▸ **TASK DESCRIPTION**
Reproduce everything from the line containing "Task: Download the" down to the end of the rows, requests included, and increase every coordinate in the answers by 125.

Rows for finding displayed items
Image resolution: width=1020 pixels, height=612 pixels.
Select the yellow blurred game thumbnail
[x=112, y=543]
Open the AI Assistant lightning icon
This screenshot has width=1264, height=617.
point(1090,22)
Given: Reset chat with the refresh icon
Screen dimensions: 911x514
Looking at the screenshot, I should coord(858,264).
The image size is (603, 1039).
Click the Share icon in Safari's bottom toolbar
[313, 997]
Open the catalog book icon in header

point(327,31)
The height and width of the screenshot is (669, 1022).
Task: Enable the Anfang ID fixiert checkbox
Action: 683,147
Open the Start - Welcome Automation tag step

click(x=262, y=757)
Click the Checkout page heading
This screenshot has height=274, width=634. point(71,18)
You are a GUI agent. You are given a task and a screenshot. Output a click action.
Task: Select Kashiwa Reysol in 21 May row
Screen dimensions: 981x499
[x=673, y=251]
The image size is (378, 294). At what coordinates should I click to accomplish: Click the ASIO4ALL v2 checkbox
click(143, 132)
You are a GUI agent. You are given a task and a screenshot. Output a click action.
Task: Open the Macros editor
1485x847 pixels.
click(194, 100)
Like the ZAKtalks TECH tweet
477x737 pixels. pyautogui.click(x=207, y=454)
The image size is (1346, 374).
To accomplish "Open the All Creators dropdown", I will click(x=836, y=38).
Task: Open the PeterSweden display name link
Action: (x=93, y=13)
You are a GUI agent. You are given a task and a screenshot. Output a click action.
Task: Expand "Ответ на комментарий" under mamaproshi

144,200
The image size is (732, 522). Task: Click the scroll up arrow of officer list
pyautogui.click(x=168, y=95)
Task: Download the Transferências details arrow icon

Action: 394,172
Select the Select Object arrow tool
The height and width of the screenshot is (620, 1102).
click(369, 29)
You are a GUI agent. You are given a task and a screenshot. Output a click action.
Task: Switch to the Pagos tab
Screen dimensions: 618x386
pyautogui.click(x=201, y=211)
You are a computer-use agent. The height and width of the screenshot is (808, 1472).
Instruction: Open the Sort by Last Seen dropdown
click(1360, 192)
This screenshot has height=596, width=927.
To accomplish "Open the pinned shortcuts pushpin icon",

▸ **SOLUTION TO THIS PROBLEM**
Task: Download the Transferências details arrow icon

Action: 519,297
Select the Select Object arrow tool
The height and width of the screenshot is (620, 1102).
click(494, 154)
You are a GUI agent. You are given a task and a screenshot. Output a click action.
Task: Switch to the Pagos tab
Screen dimensions: 618x386
pyautogui.click(x=326, y=336)
You are a computer-use agent. The height and width of the screenshot is (808, 1472).
Instruction: Open the Sort by Last Seen dropdown
click(1485, 317)
This screenshot has height=596, width=927.
To accomplish "Open the pinned shortcuts pushpin icon",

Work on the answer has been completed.